Avrebbe dovuto, allora, la Corte di merito argomentare, in modo preciso e circostanziato, in relazione alle fonti di prova (utilizzabili) che consentivano, da un lato, di ritenere che le fatture erano false e, dall’altro, che esse erano state utilizzate nelle dichiarazioni dei redditi come elementi negativi.

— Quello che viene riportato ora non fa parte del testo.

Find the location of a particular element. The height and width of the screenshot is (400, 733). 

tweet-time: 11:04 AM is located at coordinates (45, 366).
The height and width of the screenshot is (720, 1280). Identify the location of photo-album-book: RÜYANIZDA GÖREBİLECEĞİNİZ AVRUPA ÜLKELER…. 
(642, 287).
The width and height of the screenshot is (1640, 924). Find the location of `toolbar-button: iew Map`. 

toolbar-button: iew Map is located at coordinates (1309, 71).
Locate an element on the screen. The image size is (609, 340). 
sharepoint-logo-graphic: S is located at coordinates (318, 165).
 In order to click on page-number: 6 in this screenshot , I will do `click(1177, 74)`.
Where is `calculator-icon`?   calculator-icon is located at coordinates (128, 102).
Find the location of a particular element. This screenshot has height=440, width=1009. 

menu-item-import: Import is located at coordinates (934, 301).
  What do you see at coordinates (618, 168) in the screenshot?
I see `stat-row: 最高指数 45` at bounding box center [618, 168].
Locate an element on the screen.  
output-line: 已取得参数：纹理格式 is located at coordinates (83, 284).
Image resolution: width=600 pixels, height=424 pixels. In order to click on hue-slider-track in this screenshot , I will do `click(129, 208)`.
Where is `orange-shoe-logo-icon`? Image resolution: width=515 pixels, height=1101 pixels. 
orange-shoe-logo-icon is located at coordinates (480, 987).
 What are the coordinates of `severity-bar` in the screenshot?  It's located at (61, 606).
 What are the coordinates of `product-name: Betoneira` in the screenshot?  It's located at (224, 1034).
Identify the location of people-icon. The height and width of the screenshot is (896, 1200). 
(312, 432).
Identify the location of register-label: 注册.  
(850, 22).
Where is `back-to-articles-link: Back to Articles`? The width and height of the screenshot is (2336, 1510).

3.2) Le medesime considerazioni valgono anche in relazione al reato di cui al capo b), non avendo la Corte territoriale, nonostante le specifiche doglianze contenute nei motivi di appello, indicato da quali elementi traesse la prova dell’imposta evasa e dell’ammontare della stessa, nonché dell’ammontare complessivo degli elementi attivi sottratti all’imposizione (anche ai fini del superamento della “soglia” di cui al D.Lgs. n. 74 del 2000, art.4).
3.3) La sentenza impugnata va pertanto annullata con rinvio ad altra sezione della Corte di Appello di Caltanisetta per nuovo esame alla luce dei principi e dei rilievi sopra indicati.
Ogni altra doglianza rimane assorbito rilevandosi, comunque, che i reati contestati non erano prescritti al momento della sentenza impugnata (né lo sono alla data odierna), non essendo il termine massimo di prescrizione di anni 7 e mesi 6 ancora decorso (le contestazioni fanno riferimento agli anni di imposta 2004 e 2005 ed il reato si perfeziona nel momento in cui (nell’anno successivo) la dichiarazione dei redditi è presentata.
P.Q.M.
Annulla la sentenza impugnata e rinvia ad altra sezione della Corte di Appello di Caltanisetta per nuovo esame.